The village of Les Baux-de-Provence, perched on a rocky outcrop, boasts an incredibly rich architectural heritage. Its citadel overlooks natural sites of extraordinary beauty.
Discover one of the Most Beautiful Villages in France and its places steeped in history.
City of Art and History, rich in ancient remains. Arles is reputed to have inspired the paintings of Van Gogh, who influenced the contemporary art exhibited at the Vincent Van Gogh Foundation. Once the provincial capital of ancient Rome, Arles is also renowned for its many ruins dating from that era, notably the Arles amphitheatre.
The historic centre of this former city of the Popes is a UNESCO World Heritage Site.

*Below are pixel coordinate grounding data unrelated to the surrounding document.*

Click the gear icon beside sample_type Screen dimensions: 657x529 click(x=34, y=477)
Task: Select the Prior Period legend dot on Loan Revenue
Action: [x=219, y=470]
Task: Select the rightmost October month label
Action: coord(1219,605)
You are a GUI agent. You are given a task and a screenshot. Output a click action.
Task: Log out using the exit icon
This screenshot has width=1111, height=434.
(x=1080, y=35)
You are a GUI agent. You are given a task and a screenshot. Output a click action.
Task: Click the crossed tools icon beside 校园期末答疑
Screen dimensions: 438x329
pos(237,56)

A meeting place lined with café terraces and restaurants, the square is always bustling with activity. Just like the Place du Palais above, a vast esplanade filled with street performers in summer.
Known as the "Venice of the Comtadine", L'Isle sur la Sorgue is one of the most attractive towns in the PACA region because of its exceptional living environment. It draws its attraction from the Sorgue, a river whose source never runs dry, giving the strange impression of a miraculous suspension of time.

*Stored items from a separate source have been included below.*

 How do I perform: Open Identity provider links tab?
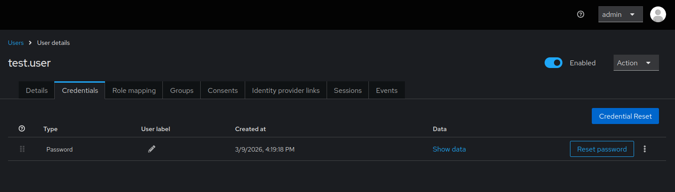coord(286,90)
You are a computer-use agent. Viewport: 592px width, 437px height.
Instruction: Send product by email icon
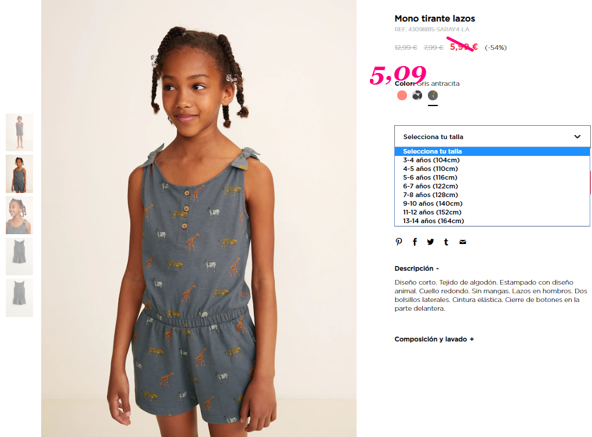coord(463,242)
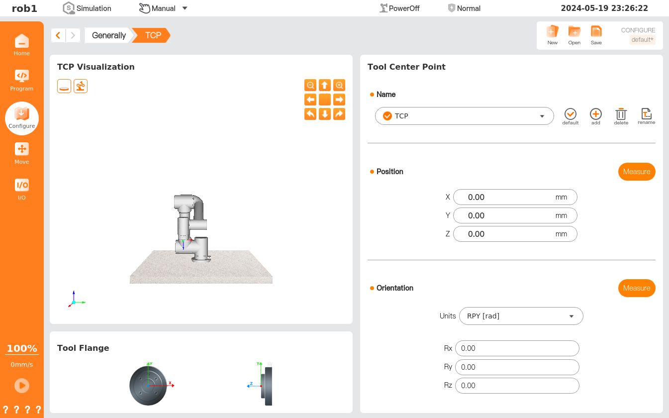This screenshot has width=669, height=418.
Task: Add a new TCP with add icon
Action: 595,114
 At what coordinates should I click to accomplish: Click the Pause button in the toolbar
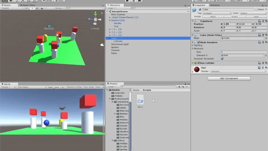coord(134,1)
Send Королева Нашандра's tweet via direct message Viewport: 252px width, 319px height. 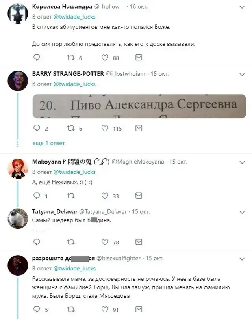click(x=139, y=58)
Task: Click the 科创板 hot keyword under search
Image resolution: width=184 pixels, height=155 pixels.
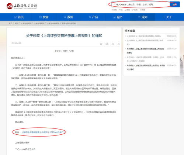Action: [114, 10]
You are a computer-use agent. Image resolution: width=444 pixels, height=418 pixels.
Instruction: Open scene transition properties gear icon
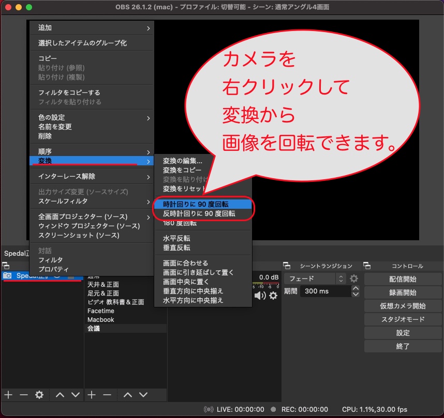pyautogui.click(x=353, y=279)
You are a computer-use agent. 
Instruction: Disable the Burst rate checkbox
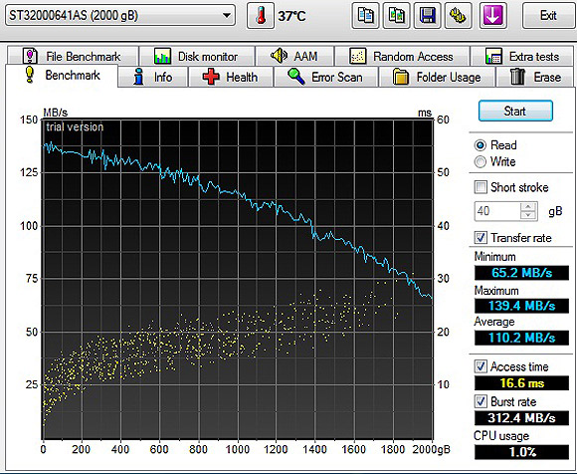pyautogui.click(x=481, y=401)
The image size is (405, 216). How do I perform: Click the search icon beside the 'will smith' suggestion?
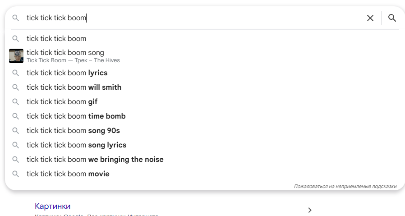tap(16, 87)
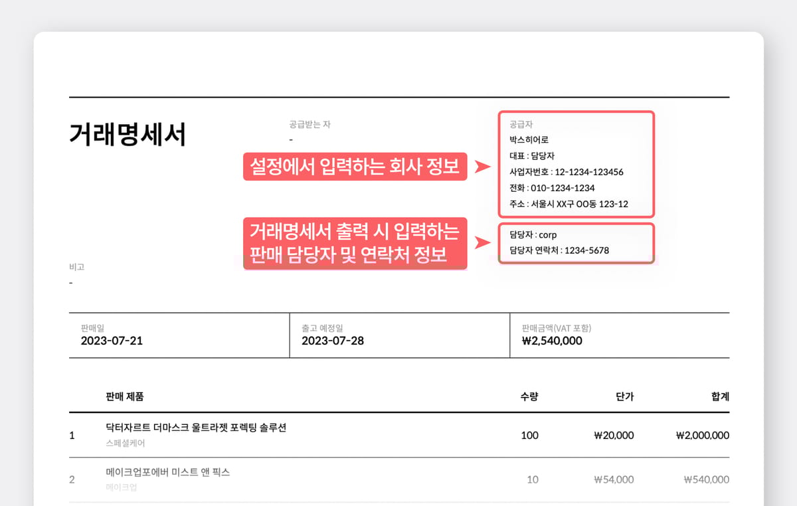Click the 수량 column header
797x506 pixels.
coord(529,396)
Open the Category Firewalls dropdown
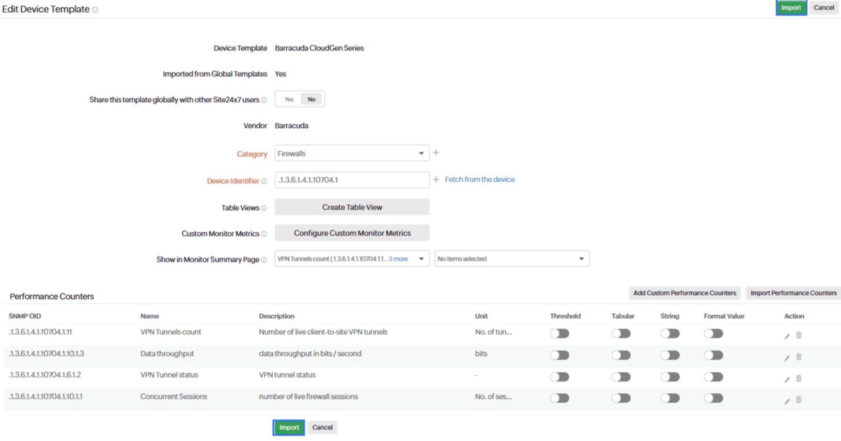The image size is (841, 441). coord(351,154)
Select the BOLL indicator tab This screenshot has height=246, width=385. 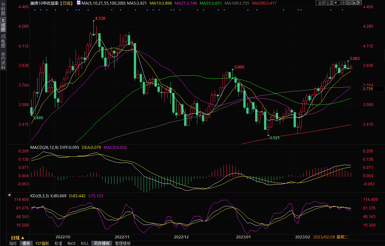coord(84,243)
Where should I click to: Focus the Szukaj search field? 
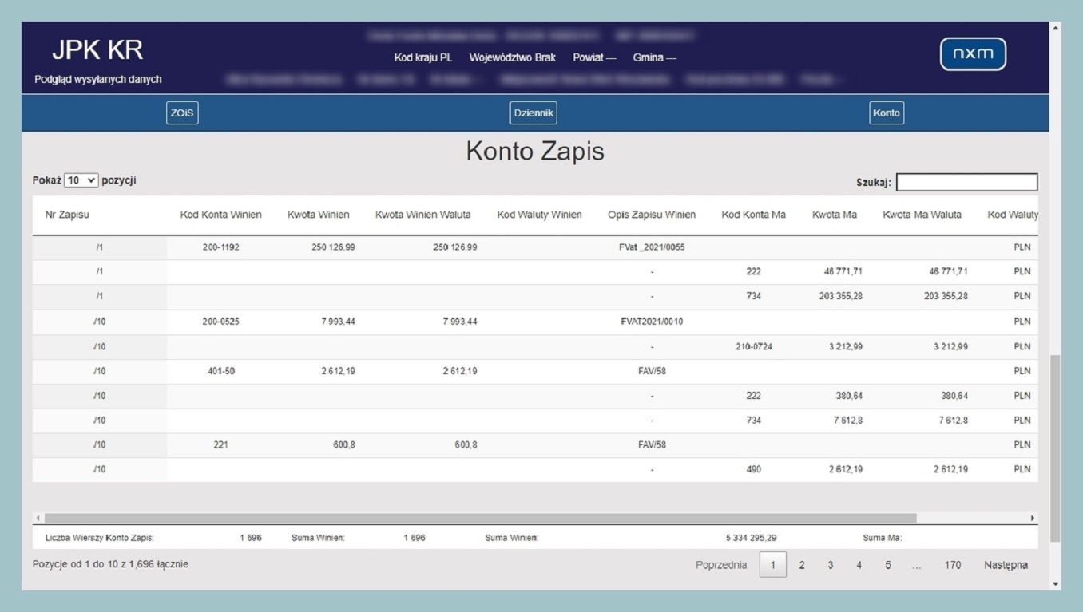click(966, 183)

The city of Nîmes was remarkably built around and with its Roman monuments. It is this ancient architecture, in its many forms over the centuries, that has given the city its identity, its personality and its uniqueness, conferring on it an exceptional universal value. Nimes evokes the image of the Roman city par excellence
A superb hilltop village in the heart of the Luberon. On the edge of the Parc Naturel Régional du Luberon, in the heart of the Monts de Vaucluse, Gordes is the emblem of the Provençal hilltop village. Described, photographed and admired a thousand times, it owes its aura to the illustrious artists who once revealed it and left a cultural imprint that is still very much alive today.
The Camargue, a vast wetland area located in the Rhône delta, is an exceptional region: biologically rich, with a diversity of flora and fauna, a variety of landscapes, and the grandeur and history of Provençal culture... Born of the struggle between the Rhône and the Mediterranean Sea, the Camargue is, from a biological point of view, one of the richest regions in Western Europe.